How does btrfs scrub work and what does it do?

I don't know if it does anything else, but I know that at minimum btrfs scrub does full-disk data scrubbing. Basically, it reads all data* on the disk, recomputes its checksum, and compares the recomputed checksum to the stored one. When the stored and recomputed checksums don't match, the system knows there's corruption.

Once corruption is detected, behavior depends on your disk setup. For example, if you have RAID 1 (mirroring), then btrfs scrub can fix corrupted data by copying an uncorrupted version from another disk. If all copies of some data are corrupted (e.g., multi-disk damage or not having redundant copies in the first place), then there's not much btrfs scrub can do besides warn you.

The reason this is important is that hard drives are only about 99.999999999999% reliable at reading and writing bits. So, every few terabytes of data I/O, there is likely to be an error. Although errors can be and are detected (and fixed, assuming a redundant copy is still valid) during normal disk access, routine full-disk scrubbing is able to find and fix errors before enough accumulate that all copies of the same data are corrupted.

* I'm using "data" instead of "file" to include metadata as well. Btrfs stores files and corresponding metadata (including checksums) in data blocks, all of which are checksummed and checked by btrfs scrub.

See also:

  • Btrfs -> Checksum tree and scrubbing at Wikipedia: Technical information about btrfs's data scrubbing.
  • Birthday problem -> Probability table at Wikipedia: Treating "hash space" as "number of data blocks" and "number of hashed elements" as "number of corrupted data blocks", this gives the probability of there being a data block with both copies corrupted in a RAID 1 setup.

Expanding on Mark Haferkamp's excellent answer, btrfs scrub reading all data instead of all files is a critical property and is actually what makes it so useful. Remember, btrfs has builtin RAID support. Say you have a btrfs filesystem spanning two drives that you've configured to use RAID1. In this case, when you write to a file, that write is replicated to both disks. (It gets more complicated with a more complex example but for this simple case, this is always what happens.) However when you read from that file, the read will hit only one disk (because it is a waste to read the file in twice unless the first copy is unusable for some reason).

Now say your second btrfs drive is degrading and starting to corrupt data in your filesystem. When you read blocks from this disk, btrfs will notice that the checksum does not match and will restore the block in-band from a known-good copy - the copy on the first drive. It'll return the data to the application calling read() (or whatever) as if nothing happened.

But what if btrfs doesn't decide to read from the second disk? Remember, there's two copies, so it can read from either the first or the second disk. If it reads from the first disk, it won't notice anything wrong.
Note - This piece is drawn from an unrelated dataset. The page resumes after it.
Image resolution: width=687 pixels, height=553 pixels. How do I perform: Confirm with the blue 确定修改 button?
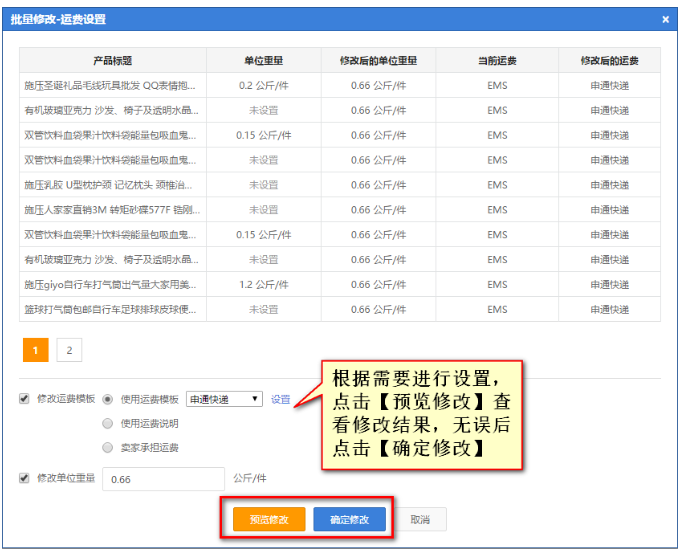[x=349, y=520]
The only time it'll notice anything's wrong is when the first disk degrades, too. Now you're really hosed as it's too late to recover the data - the second disk's copy has been corrupted for a while, and the first copy (which is what you would've used to restore the second disk) is now corrupted too!

This is where btrfs scrub comes in. It reads all data, not all files. This includes metadata, but also secondary copies of files that wouldn't normally be in the read path. When it reads these secondary copies, that creates an opportunity for btrfs's in-band error correction to kick in and restore the data from a redundant copy.